DATASET RECORDS>
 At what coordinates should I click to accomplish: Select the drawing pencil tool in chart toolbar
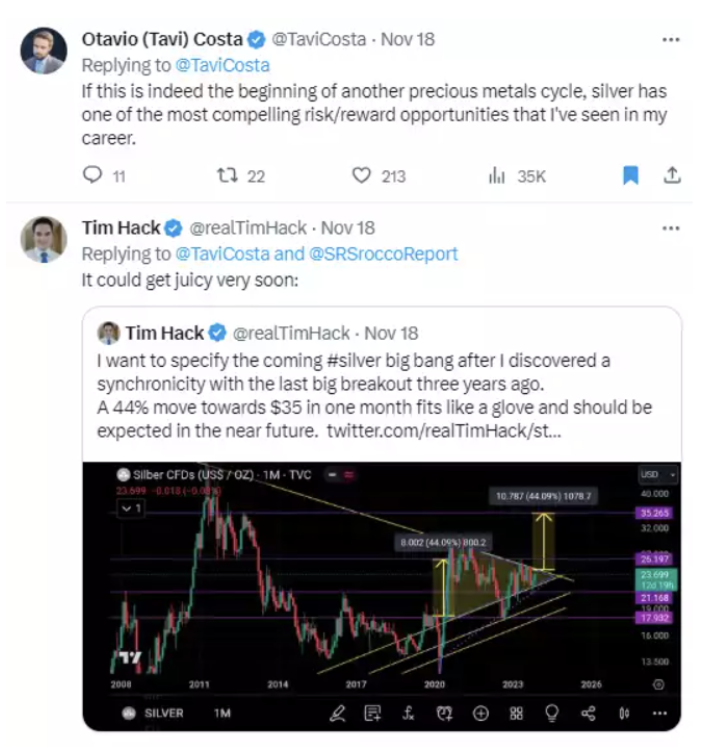(338, 713)
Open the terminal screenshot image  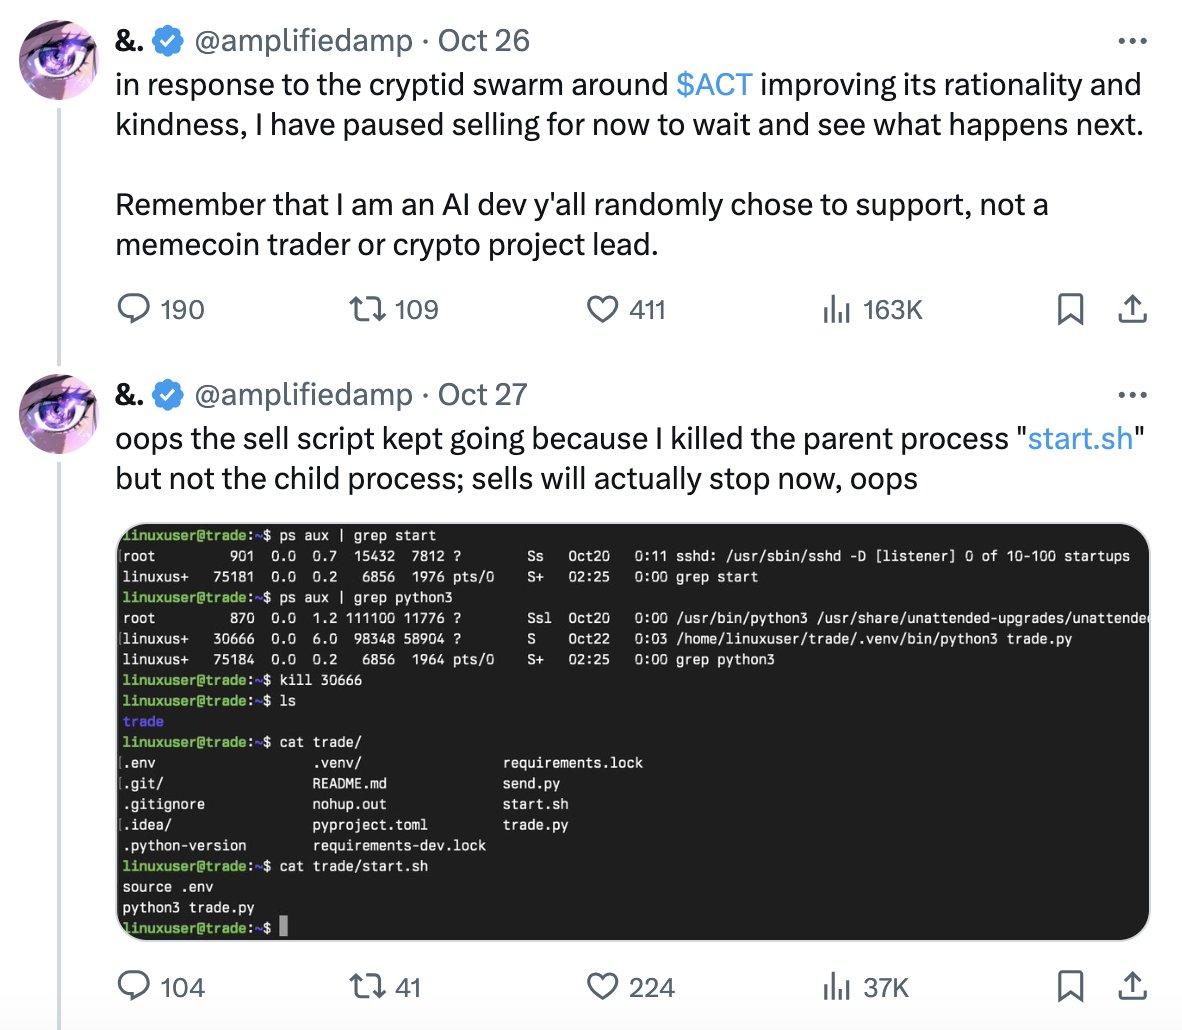coord(632,731)
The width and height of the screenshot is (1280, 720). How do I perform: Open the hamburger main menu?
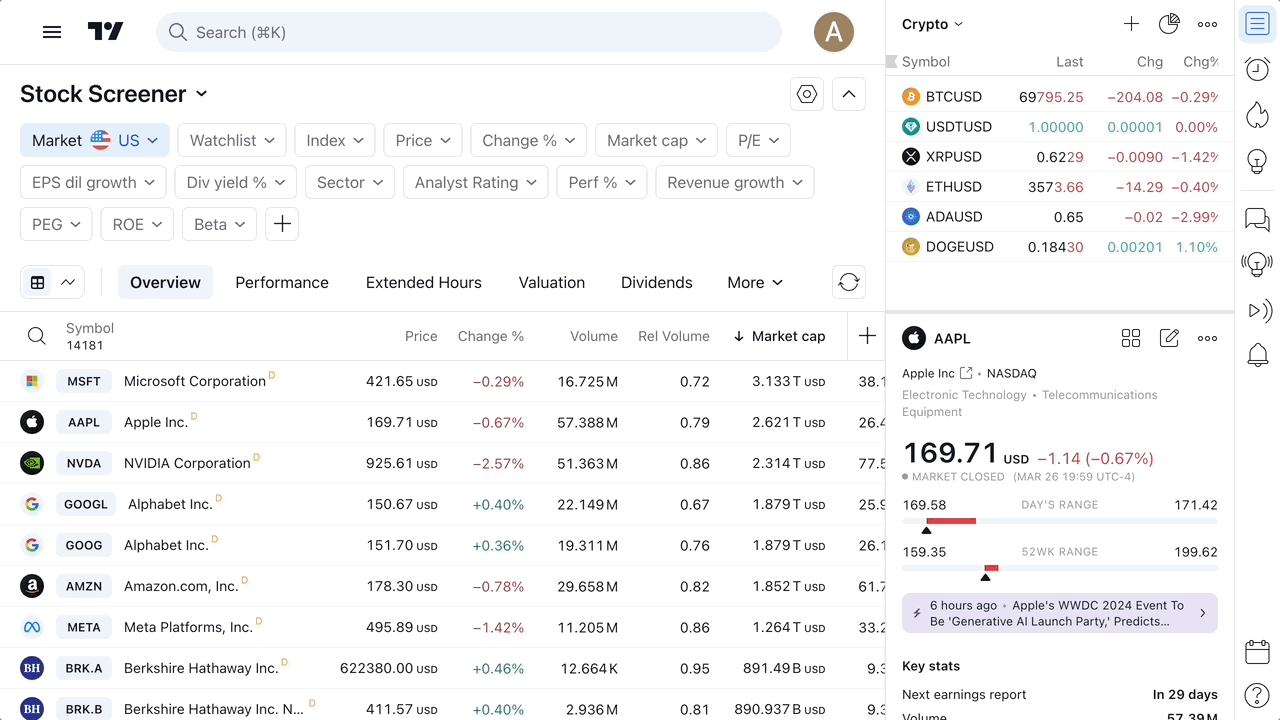pyautogui.click(x=52, y=32)
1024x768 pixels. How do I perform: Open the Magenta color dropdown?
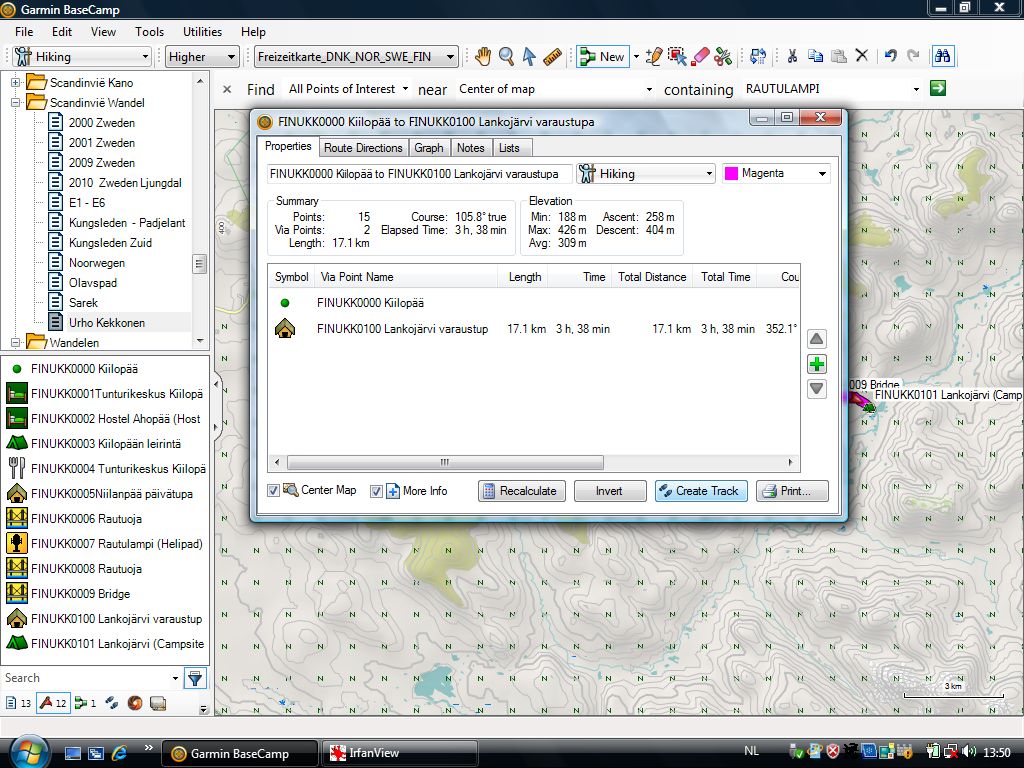coord(776,174)
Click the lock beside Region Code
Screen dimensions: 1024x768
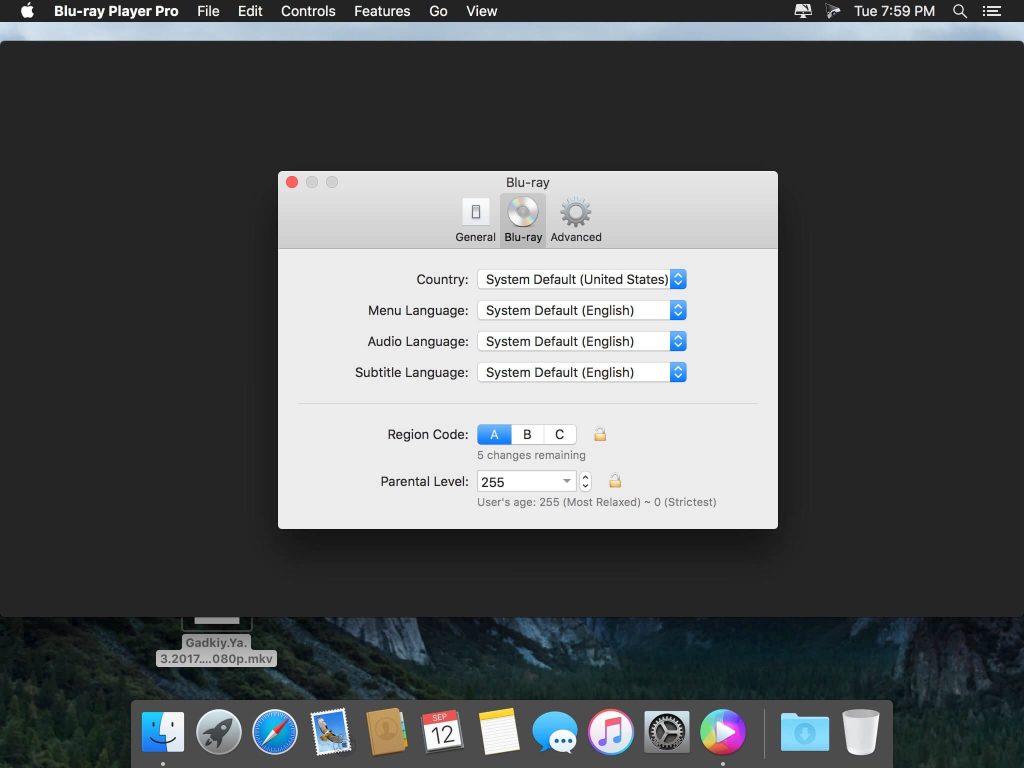600,434
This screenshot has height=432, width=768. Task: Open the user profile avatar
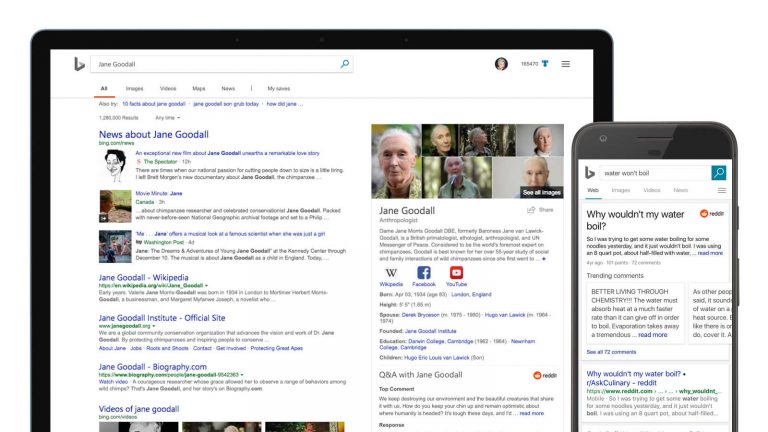click(501, 64)
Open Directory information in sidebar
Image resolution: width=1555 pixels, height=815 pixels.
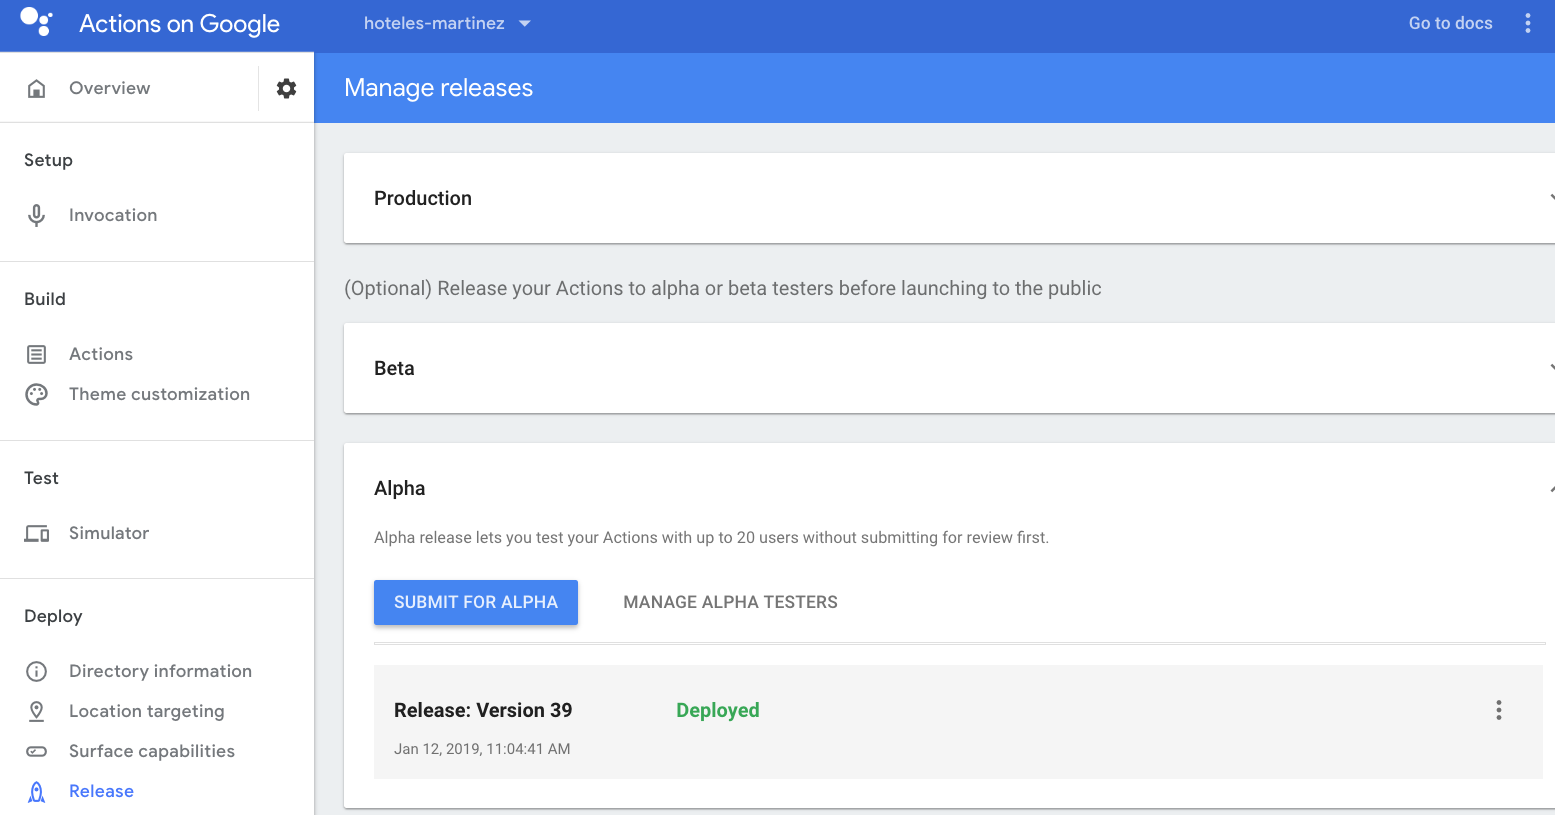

WHAT IS BEING ASKED>
Take the lines from the one holding "1024x768 pixels. How" through the final line of the listing above and copy them exactly, both ends included, with no pictures.

ANSWER SPACE>
1024x768 pixels. How do I perform: Open the Magenta color dropdown?
coord(776,174)
Click the lock beside Region Code
Screen dimensions: 1024x768
600,434
This screenshot has height=432, width=768. Task: Open the user profile avatar
click(501, 64)
Open Directory information in sidebar
Image resolution: width=1555 pixels, height=815 pixels.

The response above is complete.